Trainer Brett Crawford admits it is the highs of racing that keep him in the game.
“Training is very tough,” he says. “The lows are really low, but the highs are exceptional and that’s what carries you through everything else.”
Crawford was brought up with a love of horses. He was born in Harare and always had horses in his life. After leaving school, he worked as a stable employee for trainers like Brian Muscutt, Neil Bruss and Shane Rankin in Zimbabwe.
“Shortly after that, I left for Johannesburg and worked for Mike de Kock. I was with him for about eight months and then moved to Cape Town.”

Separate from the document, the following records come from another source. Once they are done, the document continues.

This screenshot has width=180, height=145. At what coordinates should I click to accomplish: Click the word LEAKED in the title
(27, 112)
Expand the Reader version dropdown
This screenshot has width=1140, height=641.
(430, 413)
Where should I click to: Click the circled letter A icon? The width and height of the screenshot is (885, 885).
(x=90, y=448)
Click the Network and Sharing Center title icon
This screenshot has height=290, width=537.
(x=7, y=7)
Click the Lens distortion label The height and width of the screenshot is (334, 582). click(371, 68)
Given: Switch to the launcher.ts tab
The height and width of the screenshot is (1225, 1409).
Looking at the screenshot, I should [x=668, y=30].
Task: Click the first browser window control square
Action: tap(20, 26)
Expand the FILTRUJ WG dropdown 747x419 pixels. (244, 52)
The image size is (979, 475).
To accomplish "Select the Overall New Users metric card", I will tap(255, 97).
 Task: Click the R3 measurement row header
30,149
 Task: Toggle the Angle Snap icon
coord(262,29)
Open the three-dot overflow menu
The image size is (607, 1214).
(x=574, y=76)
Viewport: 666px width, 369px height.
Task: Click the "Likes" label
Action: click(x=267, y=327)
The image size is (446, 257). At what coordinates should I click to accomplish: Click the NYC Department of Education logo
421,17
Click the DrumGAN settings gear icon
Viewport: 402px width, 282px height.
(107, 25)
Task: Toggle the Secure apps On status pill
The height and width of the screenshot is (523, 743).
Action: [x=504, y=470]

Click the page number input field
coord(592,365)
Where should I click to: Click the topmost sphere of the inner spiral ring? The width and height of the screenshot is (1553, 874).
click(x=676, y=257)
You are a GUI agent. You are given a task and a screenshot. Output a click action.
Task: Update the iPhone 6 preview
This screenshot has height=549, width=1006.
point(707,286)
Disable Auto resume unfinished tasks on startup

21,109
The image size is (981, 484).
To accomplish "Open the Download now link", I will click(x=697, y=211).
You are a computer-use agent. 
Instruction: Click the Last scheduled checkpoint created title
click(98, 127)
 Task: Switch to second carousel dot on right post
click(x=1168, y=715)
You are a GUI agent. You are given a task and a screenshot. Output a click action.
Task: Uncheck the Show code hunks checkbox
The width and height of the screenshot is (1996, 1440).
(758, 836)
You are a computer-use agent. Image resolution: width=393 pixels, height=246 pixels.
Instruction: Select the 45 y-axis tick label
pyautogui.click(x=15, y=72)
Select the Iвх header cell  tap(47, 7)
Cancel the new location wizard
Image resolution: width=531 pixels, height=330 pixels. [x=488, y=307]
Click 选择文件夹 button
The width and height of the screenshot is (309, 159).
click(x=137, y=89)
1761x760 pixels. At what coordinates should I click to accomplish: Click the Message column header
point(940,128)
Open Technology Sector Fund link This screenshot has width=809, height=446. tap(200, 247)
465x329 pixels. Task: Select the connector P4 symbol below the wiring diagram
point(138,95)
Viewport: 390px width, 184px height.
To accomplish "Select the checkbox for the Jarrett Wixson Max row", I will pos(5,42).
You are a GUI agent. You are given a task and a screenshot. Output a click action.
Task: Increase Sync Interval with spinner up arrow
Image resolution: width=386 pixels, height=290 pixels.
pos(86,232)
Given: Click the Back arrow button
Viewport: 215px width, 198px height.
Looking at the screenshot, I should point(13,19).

Once there he joined Eric Sands and a few years later, Crawford travelled to Durban, where he was in the employ of Dennis Drier.
“I learned a lot from all three as they were very different types of trainers. Mike had only recently taken over the yard of Ricky Howard-Ginsberg, who had passed away suddenly. He had a very modern approach to training and was always researching ways to improve feeding or training methods.
“Dennis was brought up by Syd Laird and has a more old-school way of doing things. Eric is a great horseman and the advantages of working for people like that gave me exposure early on to good horses. Eric trained Flobayou, who was the best sprinter in the country at the time.
“Like anything in life, those successes are the things that define trainers. They know when you need to ease off and when to put the horses under pressure. It’s the ability to take the one- and two-time winners and turn them into champions.”
In 2001, he became private trainer to Sabine Plattner and success came very quickly. “We got together at the end of July and I had my first runners for her in September. Angus finished third in the 2002 Met and then ran second in the Durban July.”
Piere Strydom rode Angus into second spot behind De Kock-trained Ipi Tombe and then gave his commitment to Crawford he would ride the horse in the 2003 Met.
“I think after he won the Summer Cup on Eventuail he had second thoughts. But he committed to the ride and kept to his word.”
It turned out to be a good move as Angus won the 2003 Met and gave Crawford his first victory in that race. He trained for Plattner for eight years and in 2009 went out on his own.
“I will always be very grateful to the Plattners. They grew me more than any other individual I had worked with. I got to travel all over the world and that helps broaden one’s mind.”
He won seven Grade 1 races while in her employ and trained some very good horses.
“My favourite is still Laisserfaire. She won three Grade 1s and two Grade 2s. She beat the boys and won races in three provinces. I still rate her as the best I have trained.”
His next champion was Jackson, who also won three Grade 1 races, and one son of Dynasty was followed by another when Futura joined the yard. As a three-year-old, Futura finished third in the Durban July, then won the Grade 1 Champions Cup at Greyville. He went on to complete the L’Ormarins Queen’s Plate and Met double.
Shortly after claiming his second Met win, Crawford experienced a low point when a dispute among the owners resulted in Futura being moved to Justin Snaith. “Futura was a very good horse who did very little wrong,” said Crawford.
If Crawford is feeling any pressure ahead of today’s R5 million Sun Met, he certainly isn’t showing it. The Cape Town-based trainer saddles two runners – Captain America and third favourite Whisky Baron.
“The pressure is to get the horses to the track fit and sound. We’ve qualified them for the races. We understand where we are in the merit ratings, and we’re not living in a fantasy world.
“Whisky Baron has improved since he was gelded and has done nothing wrong. His merit rating is now at 110 from 96. He reminds me a lot of Angus and has taken a similar route to the Met. He has progressed with each run.
“Captain America ran third last year and is now 2.5kg better off with Legal Eagle. You never get a bad run from him and although six years old, he is still on top of his game. I expect another honest run.”
Crawford, 45, can take heart in his success as a trainer. “I have no preference for a horse who runs a specific distance. I have trained Grade 1 winners from 1 000m to 3 200m. I just love to train good horses.
“After all, it’s those good horses who get me up every morning.”